- WORK INSTRUCTIONS:
1. Answer these questions using the passage on women's cricket in emerging markets:
(a) In what year did Cricket Brasil award central professional contracts to its women's team?
(b) At which games does Thailand sweep gold medals?
(c) Cricket's inclusion in the Los Angeles 2028 Olympics marks its first return to the Olympic programme since what year?
2. Continue the passage on women's cricket in emerging markets from its last sentence.

In men’s cricket, innovation is often stifled by 150 years of tradition, politics, and fixed calendars. Women’s cricket in emerging markets is a greenfield site.
Brazil: The women-first revolution
Brazil is the perfect case study. In 2020, Cricket Brasil did something radical: they awarded central professional contracts to their women’s team before their men’s team.
They inverted the Commonwealth model. Instead of using men’s cricket to subsidize the women, they bet that their route to global relevance (and Olympic funding) lay through the women’s game. It worked. They are now dominant regionally and attracting global attention, proving that you don’t need a century of history to build a high-performance programme.
Thailand: The performance miracle
Thailand, not exactly a traditional cricket powerhouse, has broken into the top tier (achieving a top 10 ranking in T20Is and qualifying for a World Cup) not through massive budgets, but through a centralized coaching structure that outperforms nations with ten times their resources. They sweep gold medals at the SEA Games because they treat the women’s team as their primary national asset.
The Olympic catalyst (LA28)
Cricket’s inclusion in the Los Angeles 2028 Olympics is a genuine accelerant for the women’s game. It marks the sport’s return to the Olympic programme for the first time since 1900, with both men’s and women’s T20 competitions confirmed.
Olympic status matters not because it guarantees growth, but because it changes institutional incentives. In many countries, access to national high-performance funding, Olympic committee support, and government-backed athlete pathways is structurally linked to Olympic recognition. For emerging cricket nations this creates the conditions for cricket to be prioritised in ways that were previously unavailable.
The result is not instant success, but a clearer funding pathway, improved legitimacy with public institutions, and a stronger case for long-term investment in women’s programmes.
The inevitable asset
If I’m an investor looking at cricket today, the men’s game is a peak market asset. It is expensive, saturated, and while the yields are steady, the growth curve is flattening under the weight of its own legacy.

- SUPPLIED INFORMATION:
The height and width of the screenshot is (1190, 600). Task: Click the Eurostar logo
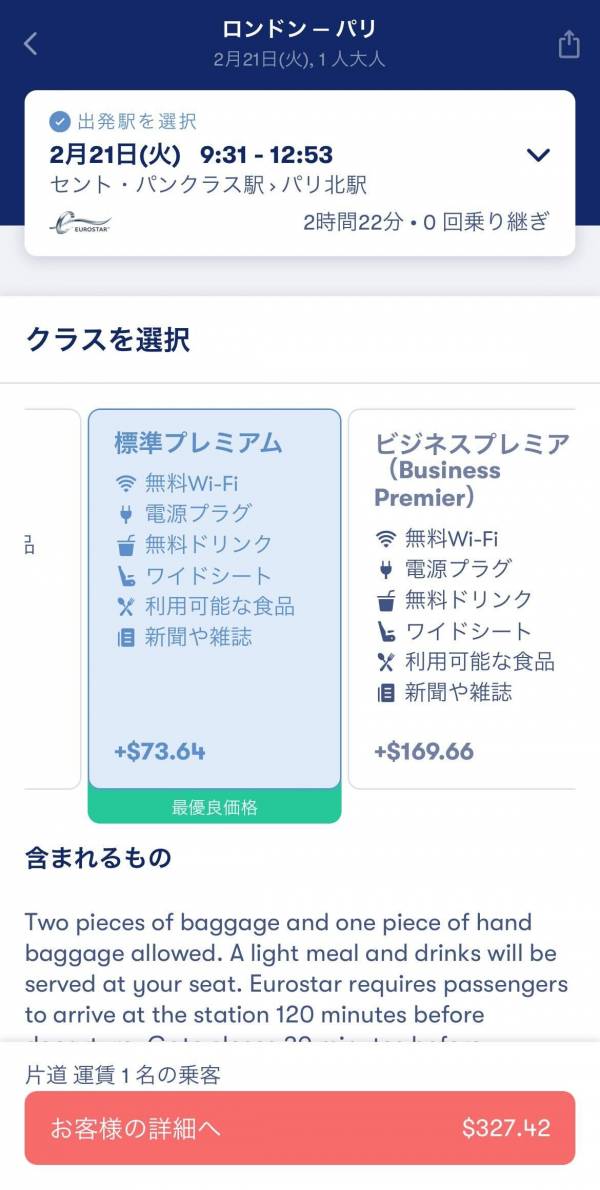pos(80,223)
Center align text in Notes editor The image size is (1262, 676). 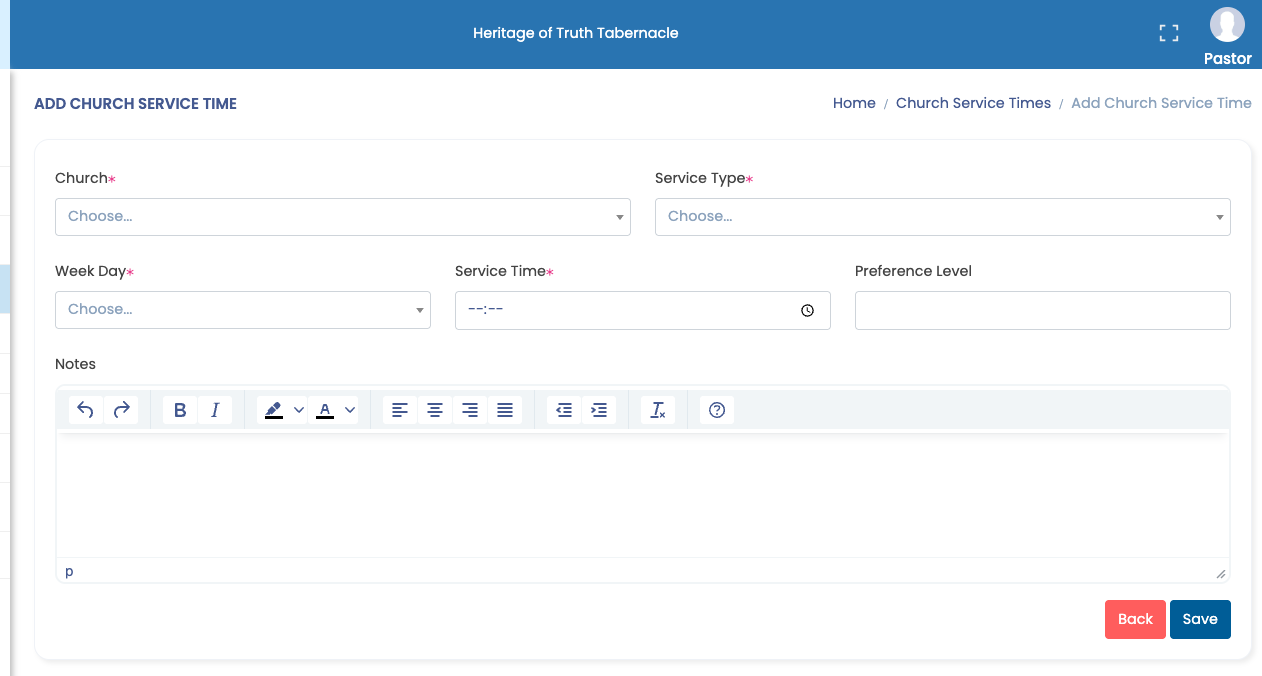click(435, 410)
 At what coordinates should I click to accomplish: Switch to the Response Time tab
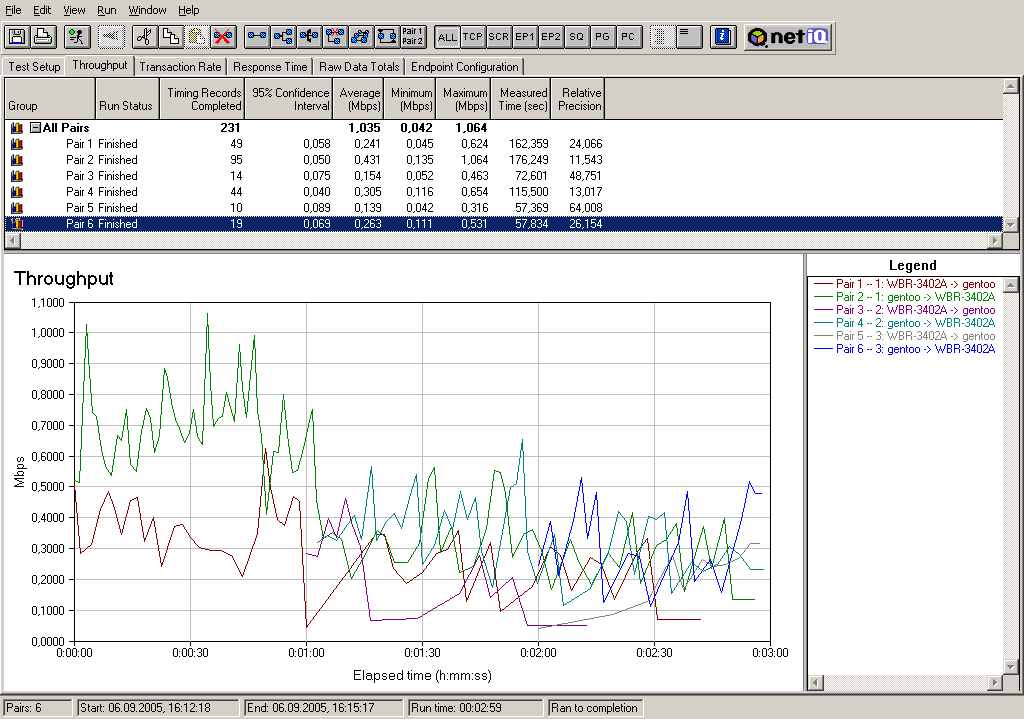[x=271, y=67]
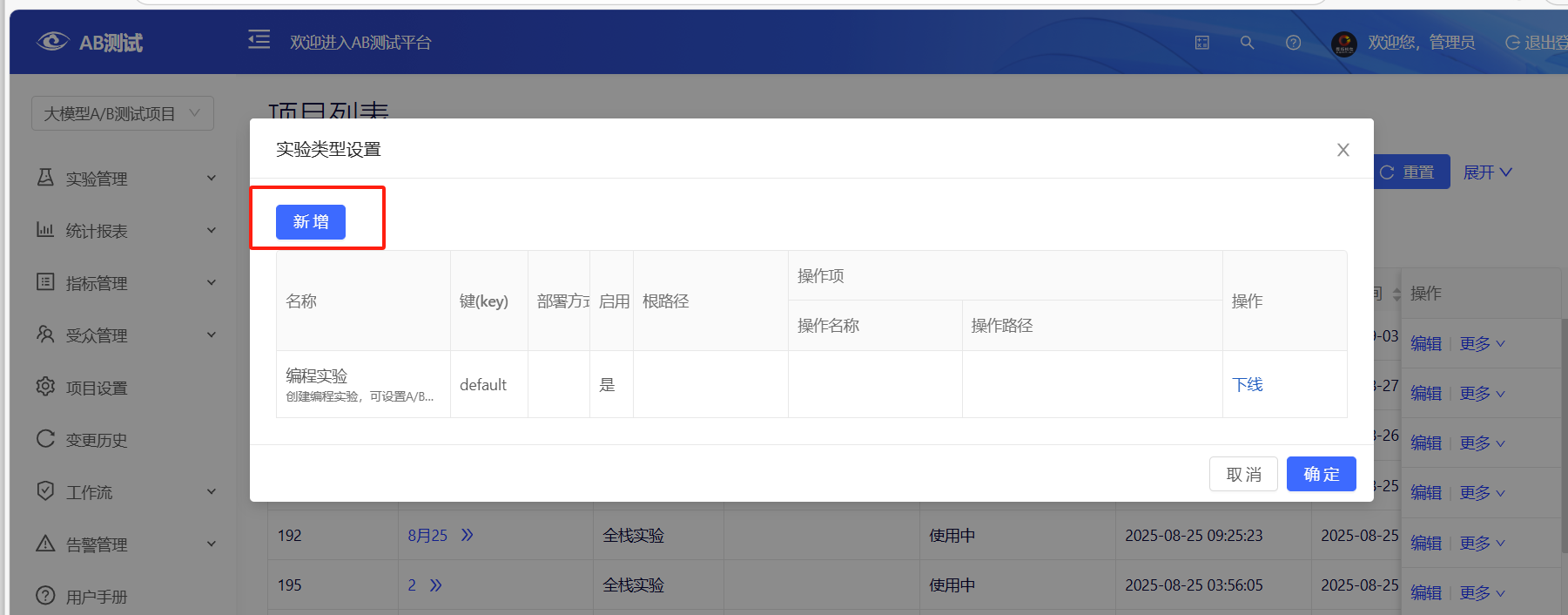Close the 实验类型设置 dialog with X
1568x615 pixels.
1343,150
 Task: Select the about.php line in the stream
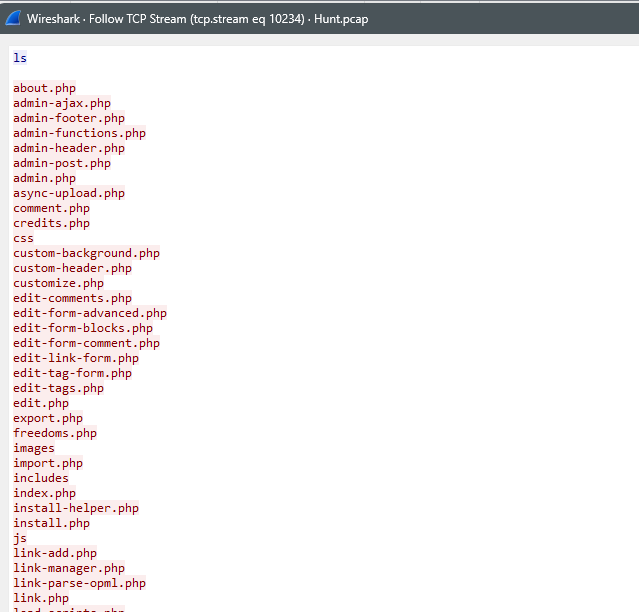tap(44, 88)
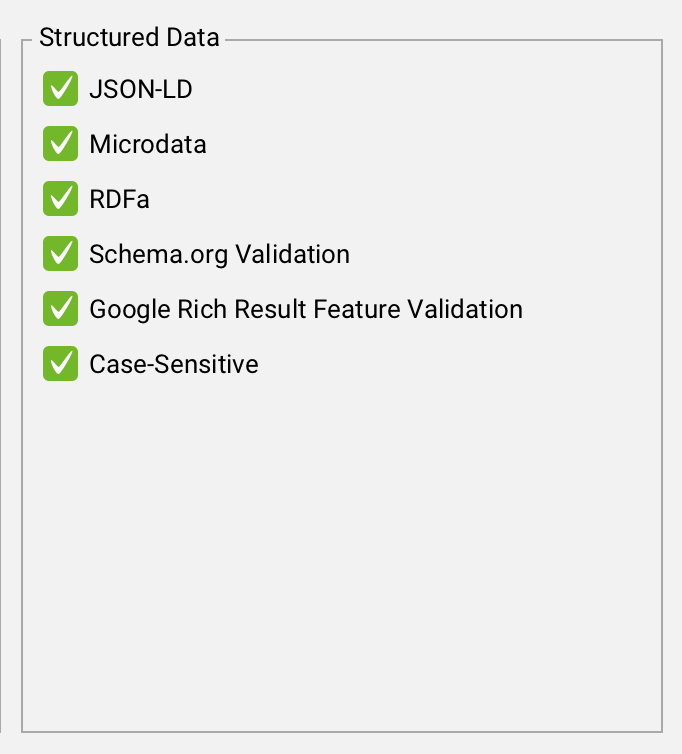
Task: Click the JSON-LD label text
Action: point(141,90)
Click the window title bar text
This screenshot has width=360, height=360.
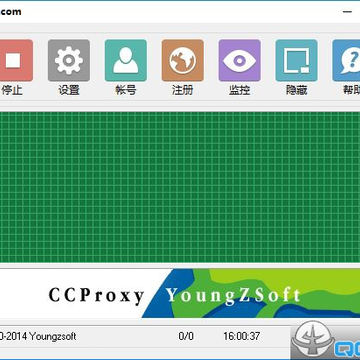point(11,12)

- ANSWERS TO THE EXERCISE:
1.
(a) 2020
(b) The SEA Games
(c) 1900

2.
The women’s game is the venture capital asset. It is starting from a lower base with a clean sheet operating system, meaning the upside multiples are exponentially higher.
This is why women’s cricket sits at the center of how cricket can rethink capital, formats, and global expansion. It is not just a moral imperative; it is the logical allocation of growth capital. But capturing that upside requires us to abandon the old playbook and adopt the venture-led flywheel.
To win, we must commit to three non-negotiables:
- Format disruption: We must stop treating the women’s game as a lite version of the men’s 11-a-side tradition. By embracing high-intensity, six- or seven-a-side formats (The Unrivaled model), we maximize action density and ensure our superstars are on screen for 50 percent of the broadcast.
- The athlete economy: We must allow players to own their narratives. In a world where Alicia follows the player, not the badge, the value lies in the vertical brand, that is, stars who can own their highlights, training data, and direct-to-fan connections.
- Commercial unbundling: We must treat women’s cricket as a standalone asset class. When rights are unbundled, the market stops seeing an add-on and starts seeing an innovation platform.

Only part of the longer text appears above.